My first experience with school choice came in the fourth grade when I auditioned for, and was accepted to, John S. Davidson Fine Arts Magnet School.
I attended Davidson from fifth grade until my high-school graduation, and I was lucky enough to reap the benefits of a world-class education coupled with superior fine arts instruction. With that foundation, I went on to the University of Georgia to earn a bachelor’s degree in English education and then to UCLA to attend the Principal’s Leadership Institute and earn a master’s degree in education administration.
Now that I am executive director of a public charter school, I am continually reminded not only of how I personally benefited from school choice, but of the benefits of school choice for everyone.
Several years ago, an eager fourth-grade student named James and his parents walked into my office and inquired about enrolling in South Carolina Connections Academy. I listened intently as James and his sister described the life-threatening food allergies that forced them to seek a school other than the one they were zoned for. Thankfully, James’ family was not bound by their ZIP code, and they were able to find a quality educational option for their children outside the confines of the traditional public school classroom.
TODAY, JAMES IS in seventh grade at South Carolina Connections Academy and is a stellar virtual school student. Changing schools was certainly the right decision for his family.
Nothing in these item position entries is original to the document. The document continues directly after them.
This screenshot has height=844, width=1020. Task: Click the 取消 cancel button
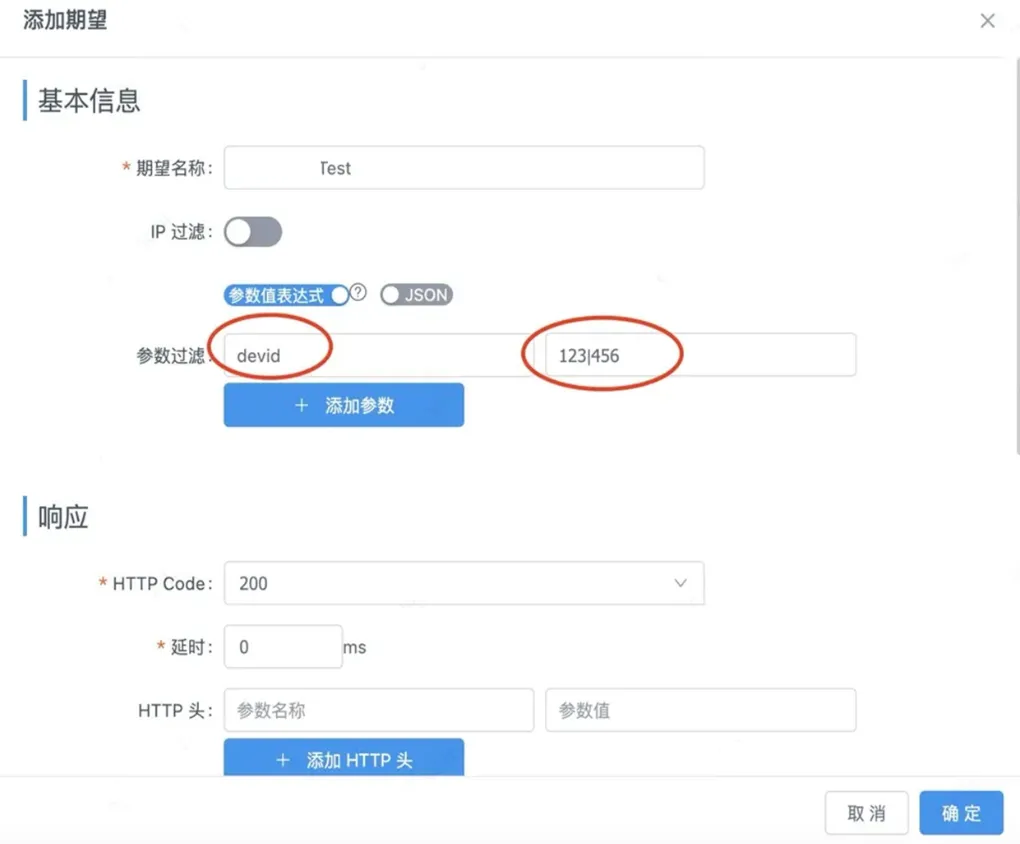point(866,813)
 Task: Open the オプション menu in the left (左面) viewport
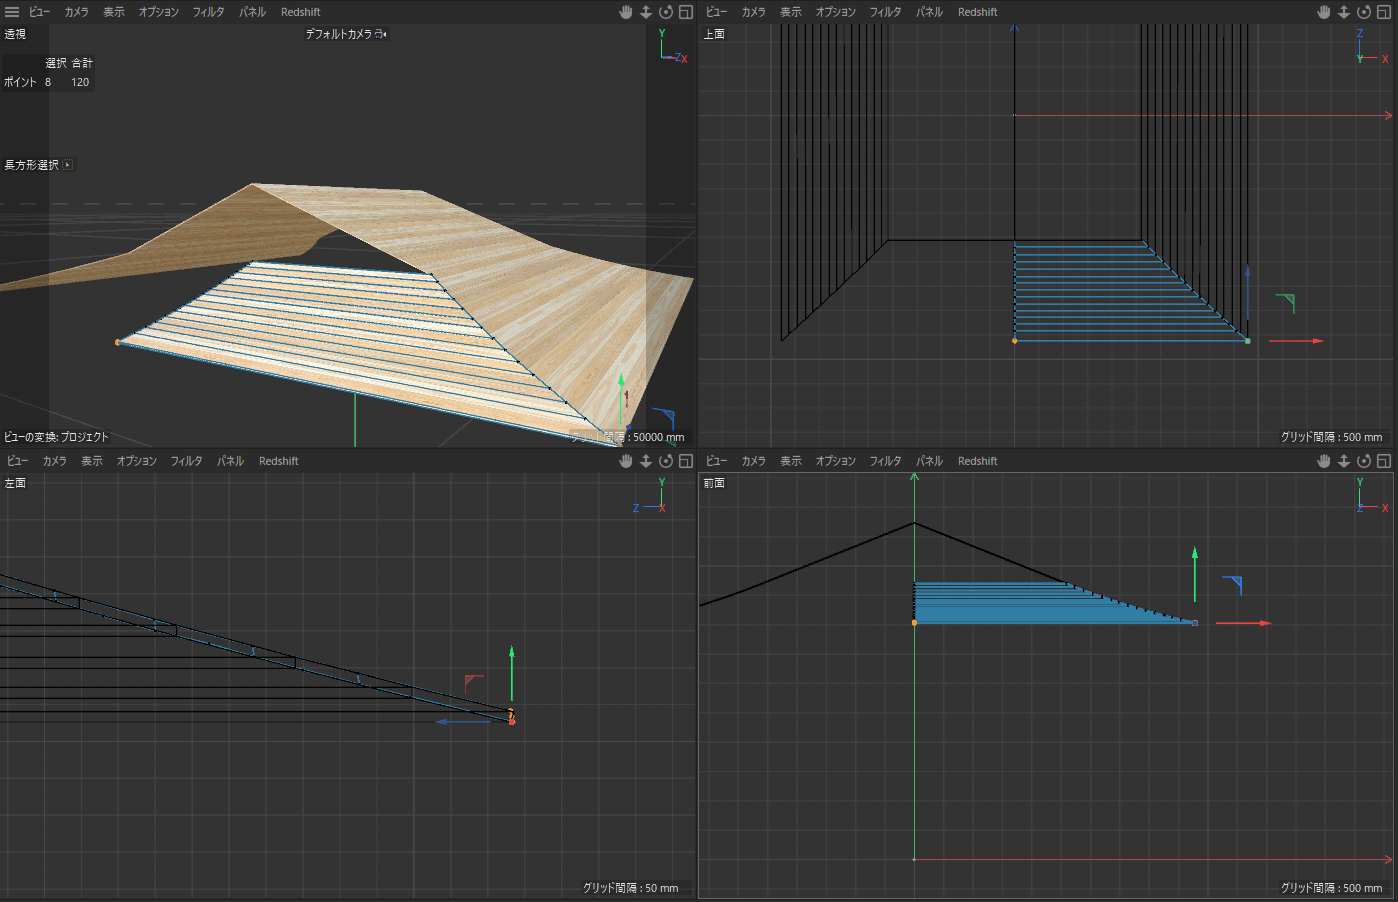pos(137,461)
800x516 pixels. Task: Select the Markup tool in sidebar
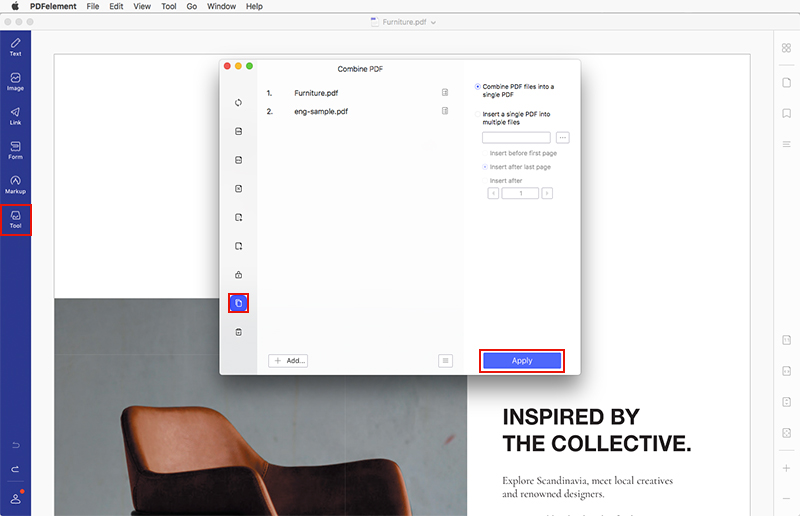tap(15, 184)
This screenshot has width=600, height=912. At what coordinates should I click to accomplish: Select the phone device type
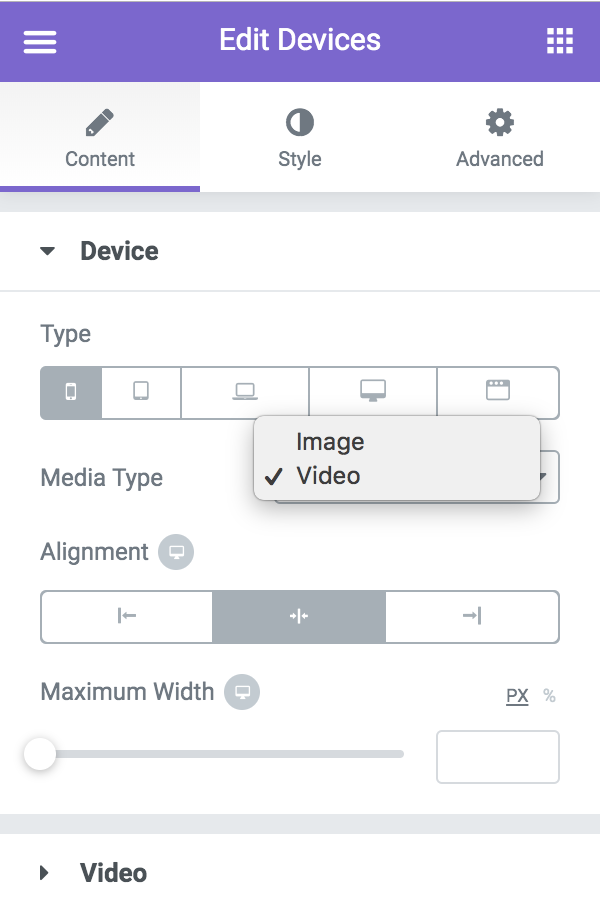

Now, instead of worrying about his safety, James’ family is celebrating his acceptance into the Duke University Talent Identification Program, where he has been invited to spend the summer.
While James is just one student who has benefited from school choice, his story makes me optimistic about the future of education in the CSRA. What if school choice had not been a reality for James’ family?
This week is National School Choice Week, and I am thankful for all the learning options that exist for every “James” across the country.
Today, families have a range of diverse options for quality education for their children in grades K-12, whether they attend their traditional brick-and-mortar public school; are homeschooled; attend virtual public school through South Carolina Connections Academy; go to a blended online/on-site public school; or choose to enroll their children anywhere in-between. Education is no longer one-size-fits-all, and not every educational institution is the right fit for every child.
FAMILIES OF STUDENTS who are hospitalized or homebound; who are training to be actors or professional athletes; or who learn at a faster or slower pace than their peers should be empowered to choose the academic environment that best cultivates learning in their children.
So many charter schools give students the option to learn over the course of a full calendar year or graduate early. Some states even have blended learning options that enable high-school students to spend four hours a day at school and the rest interning, volunteering, dually enrolled on a college campus or learning a trade skill.
Whether you are a parent, community member, educator or all three, I encourage you to learn more about the ways families are elevating the quality of education through choice by scheduling a school visit or attending a school choice event this week. Please join me and South Carolina Connections Academy in celebrating National School Choice Week and all of the quality educational options in South Carolina.
Let’s do it for James!
(The writer is executive director of South Carolina Connections Academy, a tuition-free online public school and the state’s first virtual charter school.)